3. PAD as indicated by a history of intermittent claudication and

i. a resting ankle/brachial index (ABI) of <0.85, or ii. significant peripheral artery
stenosis (>50%) documented by angiography or non-invasive testing by duplex
ultrasound, or iii. previous limb or foot amputation for arterial vascular disease
(excludes trauma), or iv. previous aorto-femoral bypass surgery, limb bypass surgery
or percutaneous transluminal angioplasty of the iliac or infrainguinal arteries, or v.
subjects with asymptomatic carotid artery disease ii. amputation, peripheral bypass,
or peripheral angioplasty of the extremities secondary to ischemia

3. Subject must be willing and able to give appropriate, informed consent.

4. Women of childbearing potential must have a negative pregnancy test prior to
enrollment and immediately before drug administration and agree to use at least two
methods of medically approved barrier contraception, or a hormonal contraceptive to
prevent pregnancy throughout the study.A woman of child-bearing potential who is
currently sexually active must agree to use a medically accepted method of
contraception prior to screening, while receiving protocol-specified medication, and
for 2 months after stopping the medication.

5. The subject is able to read and give written informed consent and has signed and dated
an informed consent document and authorization permitting release of personal health
information approved by the Investigator's Institutional Review Board (IRB).

Exclusion Criteria:

1. Clinically unstable at the time of enrollment.

2. Any planned coronary revascularization or peripheral intervention.

3. Concurrent or anticipated treatment with warfarin (or derivatives, e.g.,
phenprocoumon), oral factor Xa inhibitor, or oral direct thrombin inhibitor after
enrollment.

4. Concurrent or anticipated treatment with a potent inducer (e.g., rifampin) or potent
inhibitor (eg, ketoconazole, erythromycin) of CYP3A4 isoenzymes (but see note in text
for exceptions). Make list of CYP3A4 inhibitors and inducers (appendix)

5. History of a bleeding, or evidence of active abnormal bleeding.

6. History at any time of intracranial hemorrhage, intracranial or spinal cord surgery,
or a central nervous system tumor or aneurysm.

7. Documented sustained severe hypertension (systolic blood pressure >200 mmHg or
diastolic blood pressure >110 mmHg) at enrollment or within the previous 10 days.

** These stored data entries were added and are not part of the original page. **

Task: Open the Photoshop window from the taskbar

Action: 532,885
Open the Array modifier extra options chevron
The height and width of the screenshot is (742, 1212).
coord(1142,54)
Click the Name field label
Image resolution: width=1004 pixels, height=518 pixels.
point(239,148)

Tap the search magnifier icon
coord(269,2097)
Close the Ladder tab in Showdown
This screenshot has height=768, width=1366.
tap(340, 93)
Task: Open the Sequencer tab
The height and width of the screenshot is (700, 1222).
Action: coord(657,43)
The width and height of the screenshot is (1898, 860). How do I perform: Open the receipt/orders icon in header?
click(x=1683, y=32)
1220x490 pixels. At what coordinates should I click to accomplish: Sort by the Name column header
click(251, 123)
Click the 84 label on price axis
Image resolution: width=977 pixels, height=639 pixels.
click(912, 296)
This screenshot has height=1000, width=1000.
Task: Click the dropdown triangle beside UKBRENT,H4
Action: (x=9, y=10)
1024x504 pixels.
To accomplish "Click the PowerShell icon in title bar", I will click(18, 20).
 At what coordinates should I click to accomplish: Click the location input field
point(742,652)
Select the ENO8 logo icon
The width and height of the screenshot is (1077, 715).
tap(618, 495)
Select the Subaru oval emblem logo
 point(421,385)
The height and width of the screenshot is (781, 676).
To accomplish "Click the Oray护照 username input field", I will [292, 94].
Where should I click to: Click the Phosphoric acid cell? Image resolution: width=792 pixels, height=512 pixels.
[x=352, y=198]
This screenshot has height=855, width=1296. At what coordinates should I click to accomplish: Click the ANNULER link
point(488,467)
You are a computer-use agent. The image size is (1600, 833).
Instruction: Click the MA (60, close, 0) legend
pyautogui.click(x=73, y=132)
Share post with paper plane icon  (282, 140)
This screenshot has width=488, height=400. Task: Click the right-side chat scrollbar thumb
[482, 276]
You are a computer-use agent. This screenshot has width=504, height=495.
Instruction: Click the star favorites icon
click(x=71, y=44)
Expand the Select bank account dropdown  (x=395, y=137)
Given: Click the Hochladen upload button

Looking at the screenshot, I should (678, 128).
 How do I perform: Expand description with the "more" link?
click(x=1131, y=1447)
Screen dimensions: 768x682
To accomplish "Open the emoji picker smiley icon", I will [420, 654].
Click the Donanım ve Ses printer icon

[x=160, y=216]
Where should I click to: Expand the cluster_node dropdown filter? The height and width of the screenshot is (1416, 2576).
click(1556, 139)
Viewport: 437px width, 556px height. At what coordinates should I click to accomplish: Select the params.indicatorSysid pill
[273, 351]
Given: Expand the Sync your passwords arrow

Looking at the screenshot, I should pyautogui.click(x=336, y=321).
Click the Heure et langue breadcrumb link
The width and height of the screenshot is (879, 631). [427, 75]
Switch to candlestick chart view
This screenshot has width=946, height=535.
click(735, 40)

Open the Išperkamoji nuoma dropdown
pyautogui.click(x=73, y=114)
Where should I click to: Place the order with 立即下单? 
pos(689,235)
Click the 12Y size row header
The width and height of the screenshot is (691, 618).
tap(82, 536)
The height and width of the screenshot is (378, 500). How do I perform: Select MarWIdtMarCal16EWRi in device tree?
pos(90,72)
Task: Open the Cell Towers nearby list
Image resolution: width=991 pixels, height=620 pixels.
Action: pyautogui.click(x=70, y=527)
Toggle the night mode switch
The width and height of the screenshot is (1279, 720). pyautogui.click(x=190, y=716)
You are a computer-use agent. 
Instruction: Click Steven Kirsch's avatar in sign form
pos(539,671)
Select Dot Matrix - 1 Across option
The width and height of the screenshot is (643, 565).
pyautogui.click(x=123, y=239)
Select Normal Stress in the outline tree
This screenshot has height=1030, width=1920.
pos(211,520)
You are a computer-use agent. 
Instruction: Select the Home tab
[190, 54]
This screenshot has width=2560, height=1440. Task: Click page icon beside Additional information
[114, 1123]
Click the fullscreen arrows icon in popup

8. Severe valvular heart disease, as defined by the American College of Cardiology
/American Heart Association.

9. History within 30 days before enrollment ofof major invasive surgeries (other than
mentioned above), is anticipating one during the course of their study participation,
or is planning to have one within 1 month post dosing with the study drug.

10. History within 30 days before enrollment or of TIA and ischemic (presumed thrombotic)
stroke/CVA.

11. Known platelet count <100,000/mm3 within 30 days before enrollment.

12. Known active hepatobiliary disease, or known unexplained persistent increase in serum
alanine aminotransferase (ALT) or aspartate aminotransferase (AST) activity to two
times or more the upper limit of the reference range (upper limit of "normal"
[2xULN]).

13. Any serious illness or any condition that the investigator feels would (a) pose a
significant hazard to the subject if investigational therapy were initiated, or (b)
would limit the prognosis of the subject, regardless of investigational therapy.

14. Any serious medical comorbidity (e.g., active malignancy) such that the subject's life
expectancy is <24 months.

15. Current participation in any other study of investigational therapy, or participation
in such a study within the last 30 days.

16. Known hypersensitivity to any component of the current investigational product.

17. Subject is a woman who is breast-feeding, pregnant, or who intends to become pregnant.

18. Subject is part of the staff personnel directly involved with this study, or is a
family member of the investigational staff.

19. Known current substance abuse at the time of enrollment.